Search code examples
scalaapache-flinkflink-streamingflink-sql

Flink Table API & SQL and map types (Scala)


I am using Flink's Table API and/or Flink's SQL support (Flink 1.3.1, Scala 2.11) in a streaming environment. I'm starting with a DataStream[Person], and Person is a case class that looks like:

Person(name: String, age: Int, attributes: Map[String, String])

All is working as expected until I start to bring attributes into the picture.

For example:

val result = streamTableEnvironment.sql(
"""
|SELECT
|name,
|attributes['foo'],
|TUMBLE_START(rowtime, INTERVAL '1' MINUTE)
|FROM myTable
|GROUP BY TUMBLE(rowtime, INTERVAL '1' MINUTE), name, attributes['foo']
|""".stripMargin)

... leads to:

Exception in thread "main" org.apache.flink.table.api.TableException: Type is not supported: ANY at org.apache.flink.table.api.TableException$.apply(exceptions.scala:53) at org.apache.flink.table.calcite.FlinkTypeFactory$.toTypeInfo(FlinkTypeFactory.scala:341) at org.apache.flink.table.plan.logical.LogicalRelNode$$anonfun$12.apply(operators.scala:531) at org.apache.flink.table.plan.logical.LogicalRelNode$$anonfun$12.apply(operators.scala:530) at scala.collection.TraversableLike$$anonfun$map$1.apply(TraversableLike.scala:234) at scala.collection.TraversableLike$$anonfun$map$1.apply(TraversableLike.scala:234) at scala.collection.Iterator$class.foreach(Iterator.scala:893) at scala.collection.AbstractIterator.foreach(Iterator.scala:1336) at scala.collection.IterableLike$class.foreach(IterableLike.scala:72) at scala.collection.AbstractIterable.foreach(Iterable.scala:54) at scala.collection.TraversableLike$class.map(TraversableLike.scala:234) at scala.collection.AbstractTraversable.map(Traversable.scala:104) at org.apache.flink.table.plan.logical.LogicalRelNode.(operators.scala:530) at org.apache.flink.table.api.TableEnvironment.sql(TableEnvironment.scala:503) at com.nordstrom.mdt.Job$.main(Job.scala:112) at com.nordstrom.mdt.Job.main(Job.scala)

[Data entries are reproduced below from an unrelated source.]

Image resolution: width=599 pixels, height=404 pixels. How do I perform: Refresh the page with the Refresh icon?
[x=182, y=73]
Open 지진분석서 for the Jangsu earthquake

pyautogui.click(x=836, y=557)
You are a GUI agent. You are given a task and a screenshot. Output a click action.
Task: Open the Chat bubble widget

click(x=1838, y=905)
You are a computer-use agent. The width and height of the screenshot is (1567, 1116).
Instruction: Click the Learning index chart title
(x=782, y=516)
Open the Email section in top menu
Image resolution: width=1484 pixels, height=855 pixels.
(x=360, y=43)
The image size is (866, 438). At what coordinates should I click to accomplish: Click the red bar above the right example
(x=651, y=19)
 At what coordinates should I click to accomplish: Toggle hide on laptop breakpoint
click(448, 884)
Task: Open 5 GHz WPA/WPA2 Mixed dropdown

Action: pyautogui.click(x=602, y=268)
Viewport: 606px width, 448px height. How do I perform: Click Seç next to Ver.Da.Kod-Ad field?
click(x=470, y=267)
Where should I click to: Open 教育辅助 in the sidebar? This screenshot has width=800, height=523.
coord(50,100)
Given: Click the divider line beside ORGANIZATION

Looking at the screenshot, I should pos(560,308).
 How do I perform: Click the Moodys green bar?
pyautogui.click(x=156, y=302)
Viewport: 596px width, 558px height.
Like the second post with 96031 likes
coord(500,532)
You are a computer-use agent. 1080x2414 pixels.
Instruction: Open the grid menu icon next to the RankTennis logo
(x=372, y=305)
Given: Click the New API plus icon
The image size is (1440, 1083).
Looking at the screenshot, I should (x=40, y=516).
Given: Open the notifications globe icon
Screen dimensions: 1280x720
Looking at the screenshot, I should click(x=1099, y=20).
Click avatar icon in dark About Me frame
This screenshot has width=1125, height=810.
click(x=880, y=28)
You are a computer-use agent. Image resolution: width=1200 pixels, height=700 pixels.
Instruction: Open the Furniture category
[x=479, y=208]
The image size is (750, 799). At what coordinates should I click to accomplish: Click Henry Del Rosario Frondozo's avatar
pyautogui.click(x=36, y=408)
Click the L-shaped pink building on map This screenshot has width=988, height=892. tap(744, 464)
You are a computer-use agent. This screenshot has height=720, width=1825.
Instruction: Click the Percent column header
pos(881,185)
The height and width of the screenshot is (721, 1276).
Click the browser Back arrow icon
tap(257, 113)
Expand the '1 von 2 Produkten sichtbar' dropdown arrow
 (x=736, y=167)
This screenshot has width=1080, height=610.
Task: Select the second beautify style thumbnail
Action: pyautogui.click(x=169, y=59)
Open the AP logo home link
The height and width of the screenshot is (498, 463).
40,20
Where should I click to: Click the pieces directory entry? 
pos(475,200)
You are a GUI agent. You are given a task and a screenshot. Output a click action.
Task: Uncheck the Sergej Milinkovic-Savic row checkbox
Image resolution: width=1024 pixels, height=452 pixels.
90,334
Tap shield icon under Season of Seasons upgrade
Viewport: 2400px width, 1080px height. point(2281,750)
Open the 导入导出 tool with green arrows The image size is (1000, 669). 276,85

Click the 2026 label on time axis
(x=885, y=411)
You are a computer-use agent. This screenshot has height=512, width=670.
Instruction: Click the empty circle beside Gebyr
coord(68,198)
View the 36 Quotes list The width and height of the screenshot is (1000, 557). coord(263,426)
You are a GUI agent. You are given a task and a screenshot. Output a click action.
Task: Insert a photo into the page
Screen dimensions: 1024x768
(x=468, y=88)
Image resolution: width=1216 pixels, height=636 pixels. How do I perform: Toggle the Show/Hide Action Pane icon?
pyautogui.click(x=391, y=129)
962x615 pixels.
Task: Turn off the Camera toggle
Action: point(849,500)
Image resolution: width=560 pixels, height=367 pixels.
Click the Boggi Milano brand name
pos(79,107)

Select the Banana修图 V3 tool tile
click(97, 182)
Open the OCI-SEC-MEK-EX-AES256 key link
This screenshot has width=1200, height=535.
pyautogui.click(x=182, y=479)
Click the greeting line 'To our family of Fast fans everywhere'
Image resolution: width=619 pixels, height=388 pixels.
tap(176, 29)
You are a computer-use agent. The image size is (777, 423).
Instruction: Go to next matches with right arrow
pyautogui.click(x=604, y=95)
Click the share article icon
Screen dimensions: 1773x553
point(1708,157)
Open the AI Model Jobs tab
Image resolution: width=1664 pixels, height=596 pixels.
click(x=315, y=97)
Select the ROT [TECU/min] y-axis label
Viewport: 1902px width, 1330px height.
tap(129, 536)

Note: this error occurs whether or not the specific map key is present. Also note that if I do not specify a map key at all, I get a different error which makes sense; that scenario is not at play here.

This PR seems to say that there's a path forward: https://github.com/apache/flink/pull/3767. Looking specifically at the test case, it suggests that type information is possible with DataSets. None of the relevant methods fromDataStream and registerDataStream offer a way to provide type information.

Is this possible? In other words, can Flink SQL on Streams support maps?

Clarifying edit... When omitting the map key (GROUP BY ... attributes rather than attributes['foo']), I get the error below. This indicates that the runtime does know that these are strings.

This type (interface scala.collection.immutable.Map[scala.Tuple2(_1: String, _2: String)]) cannot be used as key.


Solution

  • Currently, Flink SQL supports only Java java.util.Map. Scala maps are treated as a blackbox with Flink GenericTypeInfo/SQL ANY data type. Therefore, you can forward these blackboxes and use them within scalar functions but accessing with the ['key'] operator is not supported.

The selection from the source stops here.